Not unlike the 2018 Oscar-winning documentary Free Solo (whose subject, Alex Honnold, is featured prominently in this film), The Alpinist is not just about a solo climber and what motivates him to take such absurd risks simply to climb a peak that no one else has done before, or at least not in the way that he has done it. The film centers on perhaps the only solo climber in history who largely avoided publicity or allowed himself to be filmed, which in no way stopped the reputation of Canadian Marc-André Leclerc from growing exponentially up until the point where a film crew meets him at age 23.
Unlike Honnold’s soloing of rock faces, Leclerc preferred snow and ice, often with rock just under the surface, making the terrain especially treacherous. It should go without saying that the footage captured by directors Peter Mortimer (The Dawn Wall) and Nick Rosen is both stunning and stomach-turning, as we are shown the climber’s seemingly effortless ascensions, while also being mesmerized by sequences in which we see him inch his way up a seemingly unscalable rock or ice surface and make it look easy.

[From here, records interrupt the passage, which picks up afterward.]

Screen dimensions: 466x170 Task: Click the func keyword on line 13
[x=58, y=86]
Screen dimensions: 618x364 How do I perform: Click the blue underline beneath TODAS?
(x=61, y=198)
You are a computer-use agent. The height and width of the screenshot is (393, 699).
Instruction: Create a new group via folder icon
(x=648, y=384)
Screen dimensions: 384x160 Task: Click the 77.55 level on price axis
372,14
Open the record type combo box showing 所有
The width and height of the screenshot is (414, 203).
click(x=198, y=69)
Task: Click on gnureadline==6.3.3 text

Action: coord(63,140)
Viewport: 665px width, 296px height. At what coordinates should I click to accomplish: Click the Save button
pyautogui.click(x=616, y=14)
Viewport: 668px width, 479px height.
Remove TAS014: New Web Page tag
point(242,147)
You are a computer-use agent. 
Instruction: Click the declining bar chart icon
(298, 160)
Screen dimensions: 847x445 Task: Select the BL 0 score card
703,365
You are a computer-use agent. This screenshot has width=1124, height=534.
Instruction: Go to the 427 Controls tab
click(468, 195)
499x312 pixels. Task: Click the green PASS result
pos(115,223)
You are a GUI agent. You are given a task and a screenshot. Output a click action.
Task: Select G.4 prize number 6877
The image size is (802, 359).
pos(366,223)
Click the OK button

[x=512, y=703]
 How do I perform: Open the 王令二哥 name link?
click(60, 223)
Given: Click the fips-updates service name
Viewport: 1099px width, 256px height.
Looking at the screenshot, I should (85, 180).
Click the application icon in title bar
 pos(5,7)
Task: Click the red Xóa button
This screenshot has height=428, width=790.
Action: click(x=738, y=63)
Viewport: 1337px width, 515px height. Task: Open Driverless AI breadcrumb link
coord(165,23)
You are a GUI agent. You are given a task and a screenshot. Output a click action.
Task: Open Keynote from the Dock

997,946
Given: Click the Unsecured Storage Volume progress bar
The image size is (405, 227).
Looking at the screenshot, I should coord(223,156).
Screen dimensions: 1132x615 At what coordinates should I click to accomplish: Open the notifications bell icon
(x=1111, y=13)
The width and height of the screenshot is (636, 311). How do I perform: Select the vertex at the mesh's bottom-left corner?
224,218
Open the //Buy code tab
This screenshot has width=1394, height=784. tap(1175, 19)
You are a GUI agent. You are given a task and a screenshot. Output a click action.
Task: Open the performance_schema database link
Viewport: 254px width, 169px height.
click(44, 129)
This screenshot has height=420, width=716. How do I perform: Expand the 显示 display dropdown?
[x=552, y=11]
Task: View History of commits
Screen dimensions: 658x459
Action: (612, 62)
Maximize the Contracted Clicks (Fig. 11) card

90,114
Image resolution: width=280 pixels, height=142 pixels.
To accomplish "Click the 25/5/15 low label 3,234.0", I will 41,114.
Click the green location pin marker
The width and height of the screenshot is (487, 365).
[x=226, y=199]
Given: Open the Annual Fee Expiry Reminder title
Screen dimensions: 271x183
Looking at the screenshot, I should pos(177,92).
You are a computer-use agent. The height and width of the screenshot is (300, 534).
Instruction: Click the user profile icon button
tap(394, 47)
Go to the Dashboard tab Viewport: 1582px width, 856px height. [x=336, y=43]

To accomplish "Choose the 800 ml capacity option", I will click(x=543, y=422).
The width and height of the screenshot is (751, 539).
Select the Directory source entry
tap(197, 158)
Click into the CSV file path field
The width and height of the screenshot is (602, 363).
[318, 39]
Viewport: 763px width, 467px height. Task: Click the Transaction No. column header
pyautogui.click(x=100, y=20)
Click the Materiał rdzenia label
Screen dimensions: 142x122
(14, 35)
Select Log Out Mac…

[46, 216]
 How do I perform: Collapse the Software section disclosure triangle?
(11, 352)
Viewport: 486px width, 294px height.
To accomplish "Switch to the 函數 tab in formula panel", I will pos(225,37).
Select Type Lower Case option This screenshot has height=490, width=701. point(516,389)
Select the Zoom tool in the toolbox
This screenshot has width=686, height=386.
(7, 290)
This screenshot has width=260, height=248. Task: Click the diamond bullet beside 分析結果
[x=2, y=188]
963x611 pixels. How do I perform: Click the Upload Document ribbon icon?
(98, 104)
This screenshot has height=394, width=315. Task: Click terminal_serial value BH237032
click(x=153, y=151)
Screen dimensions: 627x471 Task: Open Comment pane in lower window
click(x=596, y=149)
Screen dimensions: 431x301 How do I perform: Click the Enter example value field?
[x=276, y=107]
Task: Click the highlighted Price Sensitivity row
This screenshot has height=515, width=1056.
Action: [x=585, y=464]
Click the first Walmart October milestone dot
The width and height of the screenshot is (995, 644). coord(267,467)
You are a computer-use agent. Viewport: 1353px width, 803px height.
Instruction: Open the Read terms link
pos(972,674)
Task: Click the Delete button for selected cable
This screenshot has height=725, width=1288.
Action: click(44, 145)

As one might expect, the filmmakers interview Leclerc’s girlfriend, mother, friends and climbing peers to discover what makes the subject tick, but also what makes him shun the spotlight as eagerly has other climbers crave it. He attempts to explain his passion for climbing and how it combines healthy doses of extreme living and meditative practices for an experience that soothes his soul while intensifying his experience. Perhaps even more than Free Solo did, The Alpinist allows us to peer into the method by which the climber’s mind works, both during the ascension and at all points leading up to it (it should be noted that Leclerc frequently leaves the camera crew for days while he attempts another mountain with no witnesses). The movie is an interesting balancing act between giving the subject the space he requires and capturing some of the boldest climbs in history.
The film features a brief tutorial on the history of alpine climbing and how much riskier it is than standard-issue free soloing. Sadly, The Alpinist also has more story to tell once the cameras were turned off and editing the film began. And somewhere in between, we learn how a socially awkward, publicity-shy adventurer made so many friends, had a wonderful, long-term relationship, and kept his ambitions and next projects quiet from all but his closest confidantes. He wasn’t being secretive, but he did believe that a solo climb can’t be truly solo with cameras around him. When you boil it down, Leclerc’s life was simple: he loved to climb. The fact that he was so skilled at it—as this film provides ample evidence to support—was simply a coincidence and meant less to him than just being out in nature, the elements, and in the thinnest of air. He redrew the lines of what was possible in the world of climbing, and he appeared to be the nicest of guys doing it. Marc-André Leclerc would have blushed at the idea of being a hero, but he certainly made no bones about living his life to the fullest.
The Alpinist is an exceptional documentary for many reasons, chief among them is how it captures the simple elegance of a life lived simply. It’s easy to be envious of Leclerc’s sense of self, even if it’s damn near impossible to want to join him on one of his unique brand of nature hikes.
The film is now playing theatrically, including at the AMC River East.